Further, it was observed, that accidents were recorded from different viewing points, either stationary (from surveillance cameras) or car-centred (often via dashboard cameras). Car-centred viewing points were further categorised into non-moving and moving viewing points. From moving, car-centred views, the collision either happed with the ego or another vehicle. The categorisation into different viewing points reveals which kind of viewing points are most common. Besides the quality classification, viewing points were also considered for selecting videos for which quantitative pose descriptions should be extracted.

B. Toolchain Depth reconstruction from monocular images, as observed in the accident video dataset, is a challenging and

even ambiguous task [28]. Common approaches to perform 3D human pose reconstructions of monocular images use pixel coordinates of representative 2D human body joints, i.e., knee and elbow, which are commonly denoted as key points. A bottom-up approach was applied to estimate 3D human body postures from key points by using deep neural networks, which were trained on large datasets shown in [29]. On the other hand, a top-down approach has also been applied, in which the body postures of a 3D human model [30] had been optimised such that its 2D camera projected body joints fit the 2D key points in the image [31].

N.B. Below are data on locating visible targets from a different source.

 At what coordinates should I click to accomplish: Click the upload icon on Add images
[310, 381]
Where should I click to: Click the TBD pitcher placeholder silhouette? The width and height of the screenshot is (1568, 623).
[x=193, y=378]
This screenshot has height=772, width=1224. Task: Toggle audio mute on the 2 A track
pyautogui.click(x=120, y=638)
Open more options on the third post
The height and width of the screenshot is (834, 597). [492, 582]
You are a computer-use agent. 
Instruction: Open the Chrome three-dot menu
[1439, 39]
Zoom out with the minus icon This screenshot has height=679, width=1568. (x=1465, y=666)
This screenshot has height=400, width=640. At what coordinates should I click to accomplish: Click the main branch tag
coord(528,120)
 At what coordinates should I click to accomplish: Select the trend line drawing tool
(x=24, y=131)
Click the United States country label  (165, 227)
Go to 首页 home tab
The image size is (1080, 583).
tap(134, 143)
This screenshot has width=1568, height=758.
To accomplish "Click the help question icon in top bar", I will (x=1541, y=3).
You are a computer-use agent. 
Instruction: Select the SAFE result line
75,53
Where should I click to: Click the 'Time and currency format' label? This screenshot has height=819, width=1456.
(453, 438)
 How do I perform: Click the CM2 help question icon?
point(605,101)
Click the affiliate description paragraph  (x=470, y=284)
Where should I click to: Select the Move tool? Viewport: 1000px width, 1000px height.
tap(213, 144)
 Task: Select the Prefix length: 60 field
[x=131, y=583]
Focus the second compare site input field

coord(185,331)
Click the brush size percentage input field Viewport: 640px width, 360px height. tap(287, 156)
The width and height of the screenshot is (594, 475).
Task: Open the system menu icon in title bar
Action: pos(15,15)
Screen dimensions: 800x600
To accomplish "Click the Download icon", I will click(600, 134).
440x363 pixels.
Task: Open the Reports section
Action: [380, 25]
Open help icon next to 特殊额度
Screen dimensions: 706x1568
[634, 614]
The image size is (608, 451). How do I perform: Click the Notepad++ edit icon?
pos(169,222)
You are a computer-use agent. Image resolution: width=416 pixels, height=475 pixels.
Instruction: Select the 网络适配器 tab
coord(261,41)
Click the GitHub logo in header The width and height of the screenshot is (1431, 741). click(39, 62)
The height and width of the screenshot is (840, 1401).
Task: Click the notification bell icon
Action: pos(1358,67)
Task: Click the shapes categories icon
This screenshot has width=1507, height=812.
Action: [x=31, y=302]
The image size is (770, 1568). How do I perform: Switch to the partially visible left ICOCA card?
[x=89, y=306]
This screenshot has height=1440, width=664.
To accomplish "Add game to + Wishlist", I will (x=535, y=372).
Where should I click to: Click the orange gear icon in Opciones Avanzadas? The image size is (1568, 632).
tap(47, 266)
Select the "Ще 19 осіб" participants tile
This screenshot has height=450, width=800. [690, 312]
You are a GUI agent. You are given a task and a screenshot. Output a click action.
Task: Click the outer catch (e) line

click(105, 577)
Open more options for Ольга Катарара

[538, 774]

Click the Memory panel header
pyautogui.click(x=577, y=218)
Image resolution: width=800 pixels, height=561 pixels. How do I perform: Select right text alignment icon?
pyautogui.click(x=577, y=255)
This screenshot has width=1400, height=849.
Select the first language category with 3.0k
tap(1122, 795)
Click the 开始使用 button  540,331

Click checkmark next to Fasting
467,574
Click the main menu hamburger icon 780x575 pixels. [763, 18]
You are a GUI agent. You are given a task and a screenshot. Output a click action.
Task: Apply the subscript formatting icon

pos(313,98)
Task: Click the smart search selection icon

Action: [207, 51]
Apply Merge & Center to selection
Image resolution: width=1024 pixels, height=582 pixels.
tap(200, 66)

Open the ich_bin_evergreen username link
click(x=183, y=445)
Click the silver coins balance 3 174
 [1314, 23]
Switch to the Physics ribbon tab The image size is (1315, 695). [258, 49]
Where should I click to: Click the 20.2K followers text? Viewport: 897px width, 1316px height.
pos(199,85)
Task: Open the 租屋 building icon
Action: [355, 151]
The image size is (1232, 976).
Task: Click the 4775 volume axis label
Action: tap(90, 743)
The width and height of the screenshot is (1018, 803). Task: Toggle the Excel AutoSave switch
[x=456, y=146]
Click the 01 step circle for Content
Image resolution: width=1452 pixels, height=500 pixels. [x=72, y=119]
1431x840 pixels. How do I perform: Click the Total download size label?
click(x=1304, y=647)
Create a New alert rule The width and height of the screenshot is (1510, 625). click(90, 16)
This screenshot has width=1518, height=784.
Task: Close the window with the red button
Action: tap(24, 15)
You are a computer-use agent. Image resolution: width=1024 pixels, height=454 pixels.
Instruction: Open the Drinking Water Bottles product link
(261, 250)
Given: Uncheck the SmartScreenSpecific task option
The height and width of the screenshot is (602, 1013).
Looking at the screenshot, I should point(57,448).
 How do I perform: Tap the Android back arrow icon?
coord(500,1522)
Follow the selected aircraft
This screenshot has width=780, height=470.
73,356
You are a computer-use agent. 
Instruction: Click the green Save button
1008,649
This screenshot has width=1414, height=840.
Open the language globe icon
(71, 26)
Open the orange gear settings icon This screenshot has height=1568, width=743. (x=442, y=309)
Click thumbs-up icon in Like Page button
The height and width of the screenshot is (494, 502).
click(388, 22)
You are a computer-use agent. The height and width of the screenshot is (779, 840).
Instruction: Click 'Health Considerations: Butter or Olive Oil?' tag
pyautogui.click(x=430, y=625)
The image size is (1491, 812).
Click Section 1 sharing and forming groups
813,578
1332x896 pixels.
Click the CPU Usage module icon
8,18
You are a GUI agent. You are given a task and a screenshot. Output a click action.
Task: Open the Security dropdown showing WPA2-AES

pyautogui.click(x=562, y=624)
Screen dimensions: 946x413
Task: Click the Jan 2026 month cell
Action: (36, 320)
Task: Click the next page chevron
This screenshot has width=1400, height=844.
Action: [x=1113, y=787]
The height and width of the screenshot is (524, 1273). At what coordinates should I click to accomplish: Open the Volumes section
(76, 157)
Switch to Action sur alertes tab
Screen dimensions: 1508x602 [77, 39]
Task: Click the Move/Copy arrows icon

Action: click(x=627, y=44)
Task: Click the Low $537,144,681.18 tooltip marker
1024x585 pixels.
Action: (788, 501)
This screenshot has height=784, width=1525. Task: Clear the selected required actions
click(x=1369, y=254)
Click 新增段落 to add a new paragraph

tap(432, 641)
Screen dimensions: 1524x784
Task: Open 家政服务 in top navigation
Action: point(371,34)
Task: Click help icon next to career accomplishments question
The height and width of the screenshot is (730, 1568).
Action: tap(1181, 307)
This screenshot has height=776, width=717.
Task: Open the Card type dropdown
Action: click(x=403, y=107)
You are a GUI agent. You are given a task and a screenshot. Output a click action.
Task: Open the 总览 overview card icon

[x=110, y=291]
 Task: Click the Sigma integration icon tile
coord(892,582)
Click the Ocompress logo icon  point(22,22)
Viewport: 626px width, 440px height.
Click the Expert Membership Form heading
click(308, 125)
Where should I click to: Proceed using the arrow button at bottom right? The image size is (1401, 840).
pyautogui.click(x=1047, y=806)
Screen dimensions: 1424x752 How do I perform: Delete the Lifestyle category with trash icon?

In this study, state of the art computer vision algorithms have been used, extended and combined to a toolchain. The toolchain consists of a semi-automatic 2D key point detection procedure and 3D pedestrian pose reconstruction, based on the investigations in [31]. These two parts combine to form the outline of this section.

1) 2D Human Pose Estimation

For the localisation of 2D key points, deep convolutional networks have proven themselves in recent years. In contrast to many top-down approaches, where explicit models have been fitted with appropriate preliminary information [26], deep neural networks are often better suited to compensate diverse image data (low spatial resolution, occlusion, extreme joint positions or poor lighting conditions). However, one of the major drawbacks of this methodology is the implicit mapping, which does not allow further insight into the trained model.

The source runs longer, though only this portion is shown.